So the split is simple: if convenience matters most, ask Source Reader for RGB32. If control, scale, or color responsibility matters more, receive YUV and convert it yourself.

2. The picture first

It is easier to start with a picture of where the conversion happens.

flowchart LR
    File["MP4 / H.264 / HEVC"] --> Decoder["decoder"]
    Decoder --> YUV["NV12 / YUY2 / YV12 and other YUV frames"]
    YUV -->|Pattern A| SRVP["Source Reader video processing"]
    SRVP --> RGB1["RGB32"]
    YUV -->|Pattern B| App["Application-side conversion code"]
    App --> RGB2["BGRA / RGB"]

If the source file is compressed video such as H.264 or HEVC, the decoder first produces an uncompressed frame. That frame is often not RGB. In Windows video pipelines, YUV formats are the ordinary case.

So when an application wants RGB, it usually chooses one of two paths:

  1. Let Media Foundation move the frame all the way to RGB32
  2. Receive YUV and convert to RGB manually

That choice is the real subject of this article.

3. Organizing the YUV/RGB relationship first

3.1. “YUV” usually means Y’CbCr in practice

Windows APIs and documentation broadly say YUV, but in practical digital-video work, reading U as Cb and V as Cr is usually close enough to keep your mental model straight.

Very roughly:

  • Y carries brightness-like information
  • U and V carry color-difference information
  • RGB stores red, green, and blue directly per pixel

Human vision is more sensitive to detail in brightness than detail in chroma.
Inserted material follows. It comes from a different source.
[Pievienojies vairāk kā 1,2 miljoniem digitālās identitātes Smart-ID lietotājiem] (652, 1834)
That is why video formats often keep Y at higher detail and reduce the resolution of U and V.

3.2. 4:4:4, 4:2:2, and 4:2:0 describe how chroma is shared

This is the key idea that makes the formats readable.

Notation Meaning Typical examples
4:4:4 Every pixel has full Y/U/V data AYUV, I444
4:2:2 Two horizontal pixels share chroma YUY2, UYVY, I422
4:2:0 A 2x2 block shares chroma NV12, YV12, I420

The two formats that appear constantly in practice are worth visualizing immediately.

NV12 (4:2:0, planar)

Y plane
Y Y Y Y
Y Y Y Y
Y Y Y Y
Y Y Y Y

UV plane
U V U V
U V U V

In NV12, a 2x2 block of pixels shares one U/V pair.

YUY2 (4:2:2, packed)

bytes:
Y0 U0 Y1 V0   Y2 U2 Y3 V2   ...

In YUY2, two horizontal pixels share one U/V pair.

That already explains why YUV-to-RGB conversion is not a simple one-pixel-to-one-pixel replacement.
You first have to decide which U/V values belong to which pixel.

3.3. YUV-to-RGB is both sampling work and color-space work

If you look at Extended Color Information, a full color pipeline can involve inverse quantization, chroma upsampling, YUV-to-RGB conversion, transfer-function handling, primaries conversion, and output quantization.

For practical 8-bit SDR application code, a simpler three-part mental model is enough:

  1. restore chroma sampling
    expand 4:2:0 or 4:2:2 chroma so each pixel can use it
  2. restore nominal range
    interpret video-range values correctly
  3. apply the matrix
    use BT.601, BT.709, or another correct set of coefficients

In other words, practical YUV-to-RGB code answers two questions:

  • which U/V values belong to this pixel?
  • which matrix should turn this Y/U/V triplet into RGB?

3.4. Quietly guessing BT.601 versus BT.709 is a color bug waiting to happen

Media Foundation documentation explains BT.601 and BT.709 in a reasonable way, but “it is probably 709 because the resolution is larger” is still a risky habit. Color errors do not crash, so they often make it into production quietly.

At minimum, inspect:

  • MF_MT_YUV_MATRIX
  • MF_MT_VIDEO_NOMINAL_RANGE

The safer early implementation strategy is to accept only combinations your code explicitly supports.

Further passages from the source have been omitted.